Сообразив, что, отправившись немедленно, я смогу прибыть в Лозанну за час до моей дорогой Дюбуа, я, не колеблясь, известил ее о моем намерении. Должен сказать здесь моим читателям, что, хотя я и любил эту женщину, учитывая, что сейчас я был охвачен другой страстью, никакое сладострастие не примешивалось к моему стремлению. Моего уважения к ней мне было достаточно, чтобы держать мою любовь к ней в узде, но я уважал также и Лебеля, и я бы никогда не решился подрывать счастье моих старых друзей.
Я наспех написал записку синдику, сказав, что неожиданное и важное дело вынуждает меня выехать в Лозанну, но послезавтра я буду иметь удовольствие ужинать с ним в Женеве у трех подруг.
В пять часов я высадился у матери Дюбуа, умирая от голода. Удивление доброй женщины при виде меня было велико, потому что она не знала, что ее дочь приезжает с ней повидаться. Не долго думая, я вручил ей два луи, чтобы она приготовила нам ужин, столь мне необходимый.

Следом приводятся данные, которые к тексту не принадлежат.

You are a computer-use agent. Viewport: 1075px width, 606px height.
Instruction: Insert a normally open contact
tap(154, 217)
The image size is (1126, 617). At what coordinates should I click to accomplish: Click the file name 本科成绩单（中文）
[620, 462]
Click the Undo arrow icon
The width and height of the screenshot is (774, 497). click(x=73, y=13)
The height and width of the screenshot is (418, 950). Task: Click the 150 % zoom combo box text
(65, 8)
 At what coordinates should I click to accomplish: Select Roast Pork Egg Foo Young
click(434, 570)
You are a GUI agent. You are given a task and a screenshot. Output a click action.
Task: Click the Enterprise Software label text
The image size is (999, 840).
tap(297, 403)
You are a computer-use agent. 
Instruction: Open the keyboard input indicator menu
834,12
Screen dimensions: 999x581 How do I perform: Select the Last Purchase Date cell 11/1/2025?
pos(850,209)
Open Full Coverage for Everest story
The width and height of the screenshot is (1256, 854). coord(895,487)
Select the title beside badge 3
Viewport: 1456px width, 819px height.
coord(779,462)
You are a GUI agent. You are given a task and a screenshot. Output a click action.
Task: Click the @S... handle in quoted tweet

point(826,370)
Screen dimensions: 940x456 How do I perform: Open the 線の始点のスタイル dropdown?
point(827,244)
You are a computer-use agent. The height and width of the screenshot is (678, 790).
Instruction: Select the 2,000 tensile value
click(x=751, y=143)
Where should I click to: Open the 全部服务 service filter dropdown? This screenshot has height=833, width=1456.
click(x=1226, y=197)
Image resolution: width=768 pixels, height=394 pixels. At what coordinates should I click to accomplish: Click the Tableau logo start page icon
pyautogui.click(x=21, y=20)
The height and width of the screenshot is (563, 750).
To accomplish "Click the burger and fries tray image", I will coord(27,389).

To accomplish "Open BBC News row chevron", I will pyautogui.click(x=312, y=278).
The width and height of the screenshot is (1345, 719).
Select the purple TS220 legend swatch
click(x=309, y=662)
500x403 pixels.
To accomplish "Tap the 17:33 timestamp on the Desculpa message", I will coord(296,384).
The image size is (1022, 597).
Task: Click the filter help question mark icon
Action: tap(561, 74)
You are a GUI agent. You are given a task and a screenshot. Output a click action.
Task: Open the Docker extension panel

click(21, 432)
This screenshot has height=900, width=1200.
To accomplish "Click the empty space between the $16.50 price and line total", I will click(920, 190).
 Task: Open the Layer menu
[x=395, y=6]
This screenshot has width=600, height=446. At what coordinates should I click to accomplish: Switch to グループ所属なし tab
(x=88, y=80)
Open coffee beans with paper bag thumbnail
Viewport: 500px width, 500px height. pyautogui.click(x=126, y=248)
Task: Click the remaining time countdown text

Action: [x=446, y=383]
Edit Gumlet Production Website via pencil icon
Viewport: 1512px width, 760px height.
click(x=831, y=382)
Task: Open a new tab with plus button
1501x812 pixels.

В семь часов м-м Лебель прибыла со своим мужем и полуторагодовалым ребенком, которого я без сомнений признал за своего, без того, чтобы его мать мне об этом сказала. Наша беседа была исполнена счастья. В течение десяти часов, что мы провели за столом, мы плавали в веселье. На рассвете она укатила в Золотурн, где у Лебеля было дело. Г-н де Шавиньи передавал мне тысячу комплиментов. Лебель уверил меня, что посол был безмерно добр к его жене и благодарил меня за подарок, который я сделал, уступив ее ему. Я мог увериться, что он счастлив и что он составил счастье своей жены.
Моя дорогая гувернантка рассказала мне о моем сыне. Она сказала, что никто не предполагает правды, но что она знает, на кого ей опереться, так же как и Лебель, который свято соблюдал договоренность не вступать в брачные отношения ранее чем по истечении двух обговоренных месяцев.
Эта тайна, — сказал Лебель, — никогда не будет раскрыта, и ваш сын станет моим наследником, один или вместе с моими детьми, если у меня они будут, в чем я сомневаюсь.
— Друг мой, — сказала его жена, — есть некто, кто действительно сомневается, по мере того, как растет ребенок; но мы можем ничего не опасаться с этой стороны — ему заплачено за сохранение тайны.
— И кто же это, моя дорогая Лебель?
— Это мадам де…, которая вас не забыла, потому что частенько говорит о вас.
— Не хотите ли передать ей мой привет?
— О! Охотно, друг мой, и я уверена, что доставлю ей большое удовольствие.
Лебель показал мне мое кольцо, а я ему — его перстень, передав ему для моего сына превосходные часы с моим портретом.
— Вы передадите ему их, — сказал я, — когда сочтете нужным.
Мы встретимся с этим ребенком в Фонтенбло через двадцать один год.